§ What the task requires
Could you render the data as a numbered list, from its first line up to and including the line with "(783, 494).", leaving out any blank lines?

§ Records shown
----

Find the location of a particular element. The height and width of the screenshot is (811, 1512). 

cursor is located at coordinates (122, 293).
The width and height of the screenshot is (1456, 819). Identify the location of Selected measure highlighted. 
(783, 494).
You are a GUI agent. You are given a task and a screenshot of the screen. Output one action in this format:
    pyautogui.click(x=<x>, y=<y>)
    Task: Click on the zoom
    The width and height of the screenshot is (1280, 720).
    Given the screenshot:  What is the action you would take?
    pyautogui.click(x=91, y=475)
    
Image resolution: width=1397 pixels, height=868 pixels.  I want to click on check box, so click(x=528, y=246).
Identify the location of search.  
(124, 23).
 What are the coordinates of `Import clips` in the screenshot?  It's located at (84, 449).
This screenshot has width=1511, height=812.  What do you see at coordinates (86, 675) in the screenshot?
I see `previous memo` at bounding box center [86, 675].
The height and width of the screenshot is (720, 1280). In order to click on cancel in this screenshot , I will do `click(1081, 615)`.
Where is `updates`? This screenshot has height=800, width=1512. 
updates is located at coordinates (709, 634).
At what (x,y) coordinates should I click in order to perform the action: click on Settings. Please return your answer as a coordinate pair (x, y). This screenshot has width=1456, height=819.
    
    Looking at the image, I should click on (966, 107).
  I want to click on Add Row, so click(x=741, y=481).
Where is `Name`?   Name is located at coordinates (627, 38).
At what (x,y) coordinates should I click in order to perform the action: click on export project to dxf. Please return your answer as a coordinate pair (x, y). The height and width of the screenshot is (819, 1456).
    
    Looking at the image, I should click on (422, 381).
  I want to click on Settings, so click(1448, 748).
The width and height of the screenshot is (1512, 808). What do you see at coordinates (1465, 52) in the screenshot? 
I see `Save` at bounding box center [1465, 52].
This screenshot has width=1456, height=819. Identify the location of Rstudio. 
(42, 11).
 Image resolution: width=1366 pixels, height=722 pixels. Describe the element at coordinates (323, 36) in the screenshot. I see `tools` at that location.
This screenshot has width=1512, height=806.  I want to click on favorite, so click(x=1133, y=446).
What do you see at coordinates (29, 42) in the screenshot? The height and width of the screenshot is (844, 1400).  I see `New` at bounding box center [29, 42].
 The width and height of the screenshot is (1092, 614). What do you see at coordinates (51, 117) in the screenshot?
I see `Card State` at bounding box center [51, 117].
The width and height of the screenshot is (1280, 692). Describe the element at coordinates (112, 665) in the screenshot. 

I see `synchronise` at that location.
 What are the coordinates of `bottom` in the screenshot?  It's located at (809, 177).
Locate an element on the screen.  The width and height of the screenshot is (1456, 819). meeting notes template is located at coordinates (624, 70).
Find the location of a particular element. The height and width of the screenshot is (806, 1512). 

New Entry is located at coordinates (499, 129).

----

§ Solution to this problem
1. Find the location of a particular element. The height and width of the screenshot is (811, 1512). 
2. cursor is located at coordinates (122, 293).
3. The width and height of the screenshot is (1456, 819). Identify the location of Selected measure highlighted. 
4. (783, 494).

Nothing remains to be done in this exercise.